- Exercise description
Quote all of the data exactly as given. Skip every picture it contains.

━━━ Given records ━━━

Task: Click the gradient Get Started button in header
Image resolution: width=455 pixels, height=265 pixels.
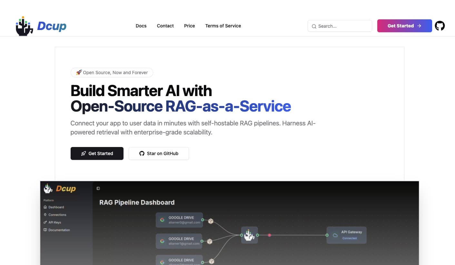Action: pyautogui.click(x=404, y=26)
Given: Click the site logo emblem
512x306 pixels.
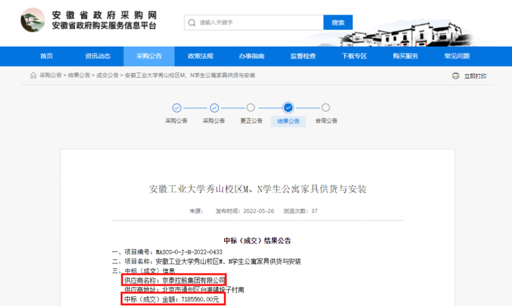Looking at the screenshot, I should tap(34, 20).
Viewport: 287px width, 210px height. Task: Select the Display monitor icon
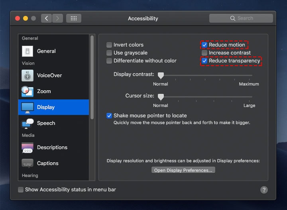click(28, 107)
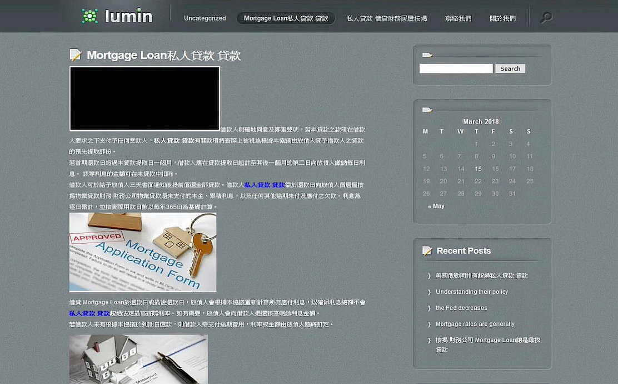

━━━

- Result of this exercise
Task: Click the gradient Get Started button in header
Image resolution: width=455 pixels, height=265 pixels.
Action: pyautogui.click(x=404, y=26)
Given: Click the site logo emblem
512x306 pixels.
Looking at the screenshot, I should tap(34, 20).
Viewport: 287px width, 210px height. Task: Select the Display monitor icon
click(28, 107)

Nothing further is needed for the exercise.